On 19/04/2022 20.14, Jens Axboe wrote:
On 4/19/22 9:21 AM, Jens Axboe wrote:
On 4/19/22 6:31 AM, Jens Axboe wrote:
On 4/19/22 6:21 AM, Avi Kivity wrote:
On 19/04/2022 15.04, Jens Axboe wrote:
On 4/19/22 5:57 AM, Avi Kivity wrote:
On 19/04/2022 14.38, Jens Axboe wrote:
On 4/19/22 5:07 AM, Avi Kivity wrote:
A simple webserver shows about 5% loss compared to linux-aio.

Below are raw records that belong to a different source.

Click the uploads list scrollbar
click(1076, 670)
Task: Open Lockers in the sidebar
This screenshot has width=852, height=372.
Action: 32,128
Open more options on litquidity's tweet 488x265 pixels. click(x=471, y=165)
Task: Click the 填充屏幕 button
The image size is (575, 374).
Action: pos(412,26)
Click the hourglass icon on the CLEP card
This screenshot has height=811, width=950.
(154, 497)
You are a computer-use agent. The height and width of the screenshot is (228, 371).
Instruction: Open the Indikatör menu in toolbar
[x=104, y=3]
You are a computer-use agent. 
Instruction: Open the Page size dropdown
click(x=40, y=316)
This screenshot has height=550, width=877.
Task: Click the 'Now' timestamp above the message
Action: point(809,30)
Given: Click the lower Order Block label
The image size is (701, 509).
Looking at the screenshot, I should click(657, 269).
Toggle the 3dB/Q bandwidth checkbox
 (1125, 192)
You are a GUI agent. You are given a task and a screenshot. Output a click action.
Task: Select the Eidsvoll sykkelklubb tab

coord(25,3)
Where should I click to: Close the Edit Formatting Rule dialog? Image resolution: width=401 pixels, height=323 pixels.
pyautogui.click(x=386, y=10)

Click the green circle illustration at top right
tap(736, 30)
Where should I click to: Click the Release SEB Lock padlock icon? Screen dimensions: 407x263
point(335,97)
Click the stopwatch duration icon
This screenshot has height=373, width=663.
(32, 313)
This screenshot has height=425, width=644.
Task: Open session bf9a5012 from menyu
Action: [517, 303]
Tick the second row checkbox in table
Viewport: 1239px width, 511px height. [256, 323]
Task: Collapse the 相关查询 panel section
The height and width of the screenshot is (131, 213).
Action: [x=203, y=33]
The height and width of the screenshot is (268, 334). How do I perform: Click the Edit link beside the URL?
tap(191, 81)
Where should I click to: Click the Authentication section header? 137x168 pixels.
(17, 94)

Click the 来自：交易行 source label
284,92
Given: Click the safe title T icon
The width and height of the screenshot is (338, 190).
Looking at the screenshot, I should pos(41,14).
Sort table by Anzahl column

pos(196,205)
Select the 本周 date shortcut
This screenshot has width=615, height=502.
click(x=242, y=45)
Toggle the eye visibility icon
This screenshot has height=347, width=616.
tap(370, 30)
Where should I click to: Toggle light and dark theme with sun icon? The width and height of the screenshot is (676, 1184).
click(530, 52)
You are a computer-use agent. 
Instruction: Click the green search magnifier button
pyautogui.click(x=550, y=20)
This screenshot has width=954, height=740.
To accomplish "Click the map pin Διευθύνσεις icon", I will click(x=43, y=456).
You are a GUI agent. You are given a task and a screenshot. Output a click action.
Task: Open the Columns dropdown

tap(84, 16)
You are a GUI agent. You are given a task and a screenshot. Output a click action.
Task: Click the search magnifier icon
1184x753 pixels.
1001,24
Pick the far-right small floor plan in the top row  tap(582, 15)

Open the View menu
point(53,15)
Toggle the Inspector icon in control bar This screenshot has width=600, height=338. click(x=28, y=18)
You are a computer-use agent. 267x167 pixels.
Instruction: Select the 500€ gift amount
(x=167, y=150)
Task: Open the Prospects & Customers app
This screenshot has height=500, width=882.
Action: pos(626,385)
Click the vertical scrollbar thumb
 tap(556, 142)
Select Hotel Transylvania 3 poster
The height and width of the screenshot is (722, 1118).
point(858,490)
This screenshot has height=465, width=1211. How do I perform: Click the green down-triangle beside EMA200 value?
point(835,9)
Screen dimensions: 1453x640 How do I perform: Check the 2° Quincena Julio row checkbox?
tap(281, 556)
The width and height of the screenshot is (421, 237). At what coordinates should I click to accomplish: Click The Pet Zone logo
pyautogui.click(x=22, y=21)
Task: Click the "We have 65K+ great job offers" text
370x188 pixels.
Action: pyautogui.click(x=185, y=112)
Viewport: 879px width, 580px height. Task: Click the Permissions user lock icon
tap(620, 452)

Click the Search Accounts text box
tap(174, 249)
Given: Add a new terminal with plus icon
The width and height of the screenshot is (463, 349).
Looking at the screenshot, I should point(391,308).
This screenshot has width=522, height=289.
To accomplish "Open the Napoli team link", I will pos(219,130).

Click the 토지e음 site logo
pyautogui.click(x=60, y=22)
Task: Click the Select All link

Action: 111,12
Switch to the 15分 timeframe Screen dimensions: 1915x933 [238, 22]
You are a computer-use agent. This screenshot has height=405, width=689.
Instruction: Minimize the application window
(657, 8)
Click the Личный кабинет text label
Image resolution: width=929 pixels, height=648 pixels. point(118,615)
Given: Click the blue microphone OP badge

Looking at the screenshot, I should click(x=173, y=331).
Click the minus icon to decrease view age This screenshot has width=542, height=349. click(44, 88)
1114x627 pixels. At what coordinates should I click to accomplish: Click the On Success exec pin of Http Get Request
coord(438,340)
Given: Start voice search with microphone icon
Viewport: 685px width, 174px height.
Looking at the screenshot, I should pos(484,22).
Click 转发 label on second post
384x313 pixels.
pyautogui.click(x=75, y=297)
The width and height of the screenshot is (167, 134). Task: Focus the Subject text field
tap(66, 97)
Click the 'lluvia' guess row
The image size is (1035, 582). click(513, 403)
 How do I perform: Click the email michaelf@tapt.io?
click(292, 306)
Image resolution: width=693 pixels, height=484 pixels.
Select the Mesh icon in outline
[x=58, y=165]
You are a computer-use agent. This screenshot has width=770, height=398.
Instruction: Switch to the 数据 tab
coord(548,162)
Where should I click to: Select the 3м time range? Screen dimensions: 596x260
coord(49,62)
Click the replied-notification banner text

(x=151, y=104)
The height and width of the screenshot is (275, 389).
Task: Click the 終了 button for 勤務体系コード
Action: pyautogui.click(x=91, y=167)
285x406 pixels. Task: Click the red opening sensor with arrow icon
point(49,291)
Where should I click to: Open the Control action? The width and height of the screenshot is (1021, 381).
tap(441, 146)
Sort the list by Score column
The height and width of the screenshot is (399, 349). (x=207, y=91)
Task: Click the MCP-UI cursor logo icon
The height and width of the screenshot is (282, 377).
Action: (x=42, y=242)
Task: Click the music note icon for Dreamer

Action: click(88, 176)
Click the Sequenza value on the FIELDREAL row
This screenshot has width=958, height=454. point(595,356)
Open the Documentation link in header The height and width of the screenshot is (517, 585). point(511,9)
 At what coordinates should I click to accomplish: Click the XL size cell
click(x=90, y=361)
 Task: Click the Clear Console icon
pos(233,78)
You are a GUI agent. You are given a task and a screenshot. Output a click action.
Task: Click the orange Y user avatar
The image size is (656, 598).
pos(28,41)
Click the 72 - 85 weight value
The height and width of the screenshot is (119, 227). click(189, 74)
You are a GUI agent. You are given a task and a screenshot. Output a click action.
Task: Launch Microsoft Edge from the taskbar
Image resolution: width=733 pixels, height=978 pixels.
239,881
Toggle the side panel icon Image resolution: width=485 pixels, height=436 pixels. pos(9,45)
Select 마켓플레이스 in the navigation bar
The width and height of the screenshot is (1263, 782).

I expect the loss is due to an optimization that io_uring lacks -
inline completion vs workqueue completion:
I don't think that's it, io_uring never punts to a workqueue for
completions.
I measured this:
Performance counter stats for 'system wide':
1,273,756 io_uring:io_uring_task_add
12.288597765 seconds time elapsed
Which exactly matches with the number of requests sent. If that's the
wrong counter to measure, I'm happy to try again with the correct
counter.
io_uring_task_add() isn't a workqueue, it's task_work. So that is
expected.
Might actually be implicated. Not because it's a async worker, but
because I think we might be losing some affinity in this case. Looking
at traces, we're definitely bouncing between the poll completion side
and then execution the completion.
Can you try this hack? It's against -git + for-5.19/io_uring. If you let
me know what base you prefer, I can do a version against that. I see
about a 3% win with io_uring with this, and was slower before against
linux-aio as you saw as well.
Another thing to try - get rid of the IPI for TWA_SIGNAL, which I
believe may be the underlying cause of it.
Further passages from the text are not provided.